- **RECORD SET**:
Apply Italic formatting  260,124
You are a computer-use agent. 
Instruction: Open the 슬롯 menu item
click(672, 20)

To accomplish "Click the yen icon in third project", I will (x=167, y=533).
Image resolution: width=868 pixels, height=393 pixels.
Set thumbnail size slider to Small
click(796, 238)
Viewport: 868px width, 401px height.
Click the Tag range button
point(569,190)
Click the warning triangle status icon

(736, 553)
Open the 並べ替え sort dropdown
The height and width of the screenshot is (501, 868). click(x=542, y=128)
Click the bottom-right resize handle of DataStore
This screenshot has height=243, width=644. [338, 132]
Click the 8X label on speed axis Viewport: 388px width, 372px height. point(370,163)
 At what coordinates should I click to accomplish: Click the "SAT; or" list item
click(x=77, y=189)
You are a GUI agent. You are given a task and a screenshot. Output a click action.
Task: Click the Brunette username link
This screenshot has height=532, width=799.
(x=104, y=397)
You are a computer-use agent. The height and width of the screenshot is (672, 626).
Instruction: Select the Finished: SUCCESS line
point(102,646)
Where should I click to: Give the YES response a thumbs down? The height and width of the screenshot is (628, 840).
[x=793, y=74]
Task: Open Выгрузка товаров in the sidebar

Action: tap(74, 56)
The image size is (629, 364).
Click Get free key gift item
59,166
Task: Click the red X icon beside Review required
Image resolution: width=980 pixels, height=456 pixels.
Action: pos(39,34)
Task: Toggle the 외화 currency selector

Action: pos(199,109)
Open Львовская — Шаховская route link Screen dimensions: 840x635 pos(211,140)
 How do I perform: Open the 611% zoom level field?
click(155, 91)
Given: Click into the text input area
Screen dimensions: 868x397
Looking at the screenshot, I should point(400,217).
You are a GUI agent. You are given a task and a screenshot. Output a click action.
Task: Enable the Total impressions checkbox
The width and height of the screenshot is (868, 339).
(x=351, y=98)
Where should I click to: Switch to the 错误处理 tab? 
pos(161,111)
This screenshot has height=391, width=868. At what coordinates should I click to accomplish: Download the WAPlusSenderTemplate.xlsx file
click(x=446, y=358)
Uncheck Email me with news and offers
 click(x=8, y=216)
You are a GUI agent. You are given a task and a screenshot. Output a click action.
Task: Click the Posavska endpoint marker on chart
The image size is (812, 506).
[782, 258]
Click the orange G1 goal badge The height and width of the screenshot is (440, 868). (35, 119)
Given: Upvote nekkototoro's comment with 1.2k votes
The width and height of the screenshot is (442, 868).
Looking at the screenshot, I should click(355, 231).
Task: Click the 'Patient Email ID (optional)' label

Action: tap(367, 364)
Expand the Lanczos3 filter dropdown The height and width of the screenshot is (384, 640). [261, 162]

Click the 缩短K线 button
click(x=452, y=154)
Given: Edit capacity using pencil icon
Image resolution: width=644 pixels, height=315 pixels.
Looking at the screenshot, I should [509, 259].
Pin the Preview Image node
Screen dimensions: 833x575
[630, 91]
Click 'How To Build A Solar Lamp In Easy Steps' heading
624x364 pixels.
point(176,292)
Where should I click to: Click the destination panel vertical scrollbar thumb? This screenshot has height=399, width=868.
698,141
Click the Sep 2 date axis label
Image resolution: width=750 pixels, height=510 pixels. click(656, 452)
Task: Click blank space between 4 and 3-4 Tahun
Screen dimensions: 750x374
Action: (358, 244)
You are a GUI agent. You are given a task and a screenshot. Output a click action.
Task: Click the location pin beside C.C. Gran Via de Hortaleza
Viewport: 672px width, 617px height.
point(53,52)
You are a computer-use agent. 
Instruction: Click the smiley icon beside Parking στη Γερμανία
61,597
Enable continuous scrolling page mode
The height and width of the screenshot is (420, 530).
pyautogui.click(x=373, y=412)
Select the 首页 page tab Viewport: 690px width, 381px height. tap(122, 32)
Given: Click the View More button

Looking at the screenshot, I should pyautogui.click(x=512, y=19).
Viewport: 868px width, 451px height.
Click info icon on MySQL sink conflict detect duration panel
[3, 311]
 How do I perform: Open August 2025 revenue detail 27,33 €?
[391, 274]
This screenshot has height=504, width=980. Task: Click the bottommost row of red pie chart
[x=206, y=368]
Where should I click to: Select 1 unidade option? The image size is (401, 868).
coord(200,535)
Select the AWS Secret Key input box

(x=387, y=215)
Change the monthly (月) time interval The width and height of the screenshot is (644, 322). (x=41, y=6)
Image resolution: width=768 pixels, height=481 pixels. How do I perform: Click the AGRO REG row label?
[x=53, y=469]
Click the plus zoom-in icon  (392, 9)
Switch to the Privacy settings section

- **WHAT THIS TASK INVOLVES**: Print the entries once more, character for character.

- **SOLUTION TO THE PROBLEM**:
Apply Italic formatting  260,124
You are a computer-use agent. 
Instruction: Open the 슬롯 menu item
click(672, 20)

To accomplish "Click the yen icon in third project", I will (x=167, y=533).
Image resolution: width=868 pixels, height=393 pixels.
Set thumbnail size slider to Small
click(796, 238)
Viewport: 868px width, 401px height.
Click the Tag range button
point(569,190)
Click the warning triangle status icon

(736, 553)
Open the 並べ替え sort dropdown
The height and width of the screenshot is (501, 868). click(x=542, y=128)
Click the bottom-right resize handle of DataStore
This screenshot has height=243, width=644. [338, 132]
Click the 8X label on speed axis Viewport: 388px width, 372px height. point(370,163)
 At what coordinates should I click to accomplish: Click the "SAT; or" list item
click(x=77, y=189)
You are a GUI agent. You are given a task and a screenshot. Output a click action.
Task: Click the Brunette username link
This screenshot has height=532, width=799.
(x=104, y=397)
You are a computer-use agent. The height and width of the screenshot is (672, 626).
Instruction: Select the Finished: SUCCESS line
point(102,646)
Where should I click to: Give the YES response a thumbs down? The height and width of the screenshot is (628, 840).
[x=793, y=74]
Task: Open Выгрузка товаров in the sidebar

Action: tap(74, 56)
The image size is (629, 364).
Click Get free key gift item
59,166
Task: Click the red X icon beside Review required
Image resolution: width=980 pixels, height=456 pixels.
Action: pos(39,34)
Task: Toggle the 외화 currency selector

Action: pos(199,109)
Open Львовская — Шаховская route link Screen dimensions: 840x635 pos(211,140)
 How do I perform: Open the 611% zoom level field?
click(155, 91)
Given: Click into the text input area
Screen dimensions: 868x397
Looking at the screenshot, I should point(400,217).
You are a GUI agent. You are given a task and a screenshot. Output a click action.
Task: Enable the Total impressions checkbox
The width and height of the screenshot is (868, 339).
(x=351, y=98)
Where should I click to: Switch to the 错误处理 tab? 
pos(161,111)
This screenshot has height=391, width=868. At what coordinates should I click to accomplish: Download the WAPlusSenderTemplate.xlsx file
click(x=446, y=358)
Uncheck Email me with news and offers
 click(x=8, y=216)
You are a GUI agent. You are given a task and a screenshot. Output a click action.
Task: Click the Posavska endpoint marker on chart
The image size is (812, 506).
[782, 258]
Click the orange G1 goal badge The height and width of the screenshot is (440, 868). (35, 119)
Given: Upvote nekkototoro's comment with 1.2k votes
The width and height of the screenshot is (442, 868).
Looking at the screenshot, I should click(355, 231).
Task: Click the 'Patient Email ID (optional)' label

Action: tap(367, 364)
Expand the Lanczos3 filter dropdown The height and width of the screenshot is (384, 640). [261, 162]

Click the 缩短K线 button
click(x=452, y=154)
Given: Edit capacity using pencil icon
Image resolution: width=644 pixels, height=315 pixels.
Looking at the screenshot, I should [509, 259].
Pin the Preview Image node
Screen dimensions: 833x575
[630, 91]
Click 'How To Build A Solar Lamp In Easy Steps' heading
624x364 pixels.
point(176,292)
Where should I click to: Click the destination panel vertical scrollbar thumb? This screenshot has height=399, width=868.
698,141
Click the Sep 2 date axis label
Image resolution: width=750 pixels, height=510 pixels. click(656, 452)
Task: Click blank space between 4 and 3-4 Tahun
Screen dimensions: 750x374
Action: (358, 244)
You are a GUI agent. You are given a task and a screenshot. Output a click action.
Task: Click the location pin beside C.C. Gran Via de Hortaleza
Viewport: 672px width, 617px height.
point(53,52)
You are a computer-use agent. 
Instruction: Click the smiley icon beside Parking στη Γερμανία
61,597
Enable continuous scrolling page mode
The height and width of the screenshot is (420, 530).
pyautogui.click(x=373, y=412)
Select the 首页 page tab Viewport: 690px width, 381px height. tap(122, 32)
Given: Click the View More button

Looking at the screenshot, I should pyautogui.click(x=512, y=19).
Viewport: 868px width, 451px height.
Click info icon on MySQL sink conflict detect duration panel
[3, 311]
 How do I perform: Open August 2025 revenue detail 27,33 €?
[391, 274]
This screenshot has height=504, width=980. Task: Click the bottommost row of red pie chart
[x=206, y=368]
Where should I click to: Select 1 unidade option? The image size is (401, 868).
coord(200,535)
Select the AWS Secret Key input box

(x=387, y=215)
Change the monthly (月) time interval The width and height of the screenshot is (644, 322). (x=41, y=6)
Image resolution: width=768 pixels, height=481 pixels. How do I perform: Click the AGRO REG row label?
[x=53, y=469]
Click the plus zoom-in icon  (392, 9)
Switch to the Privacy settings section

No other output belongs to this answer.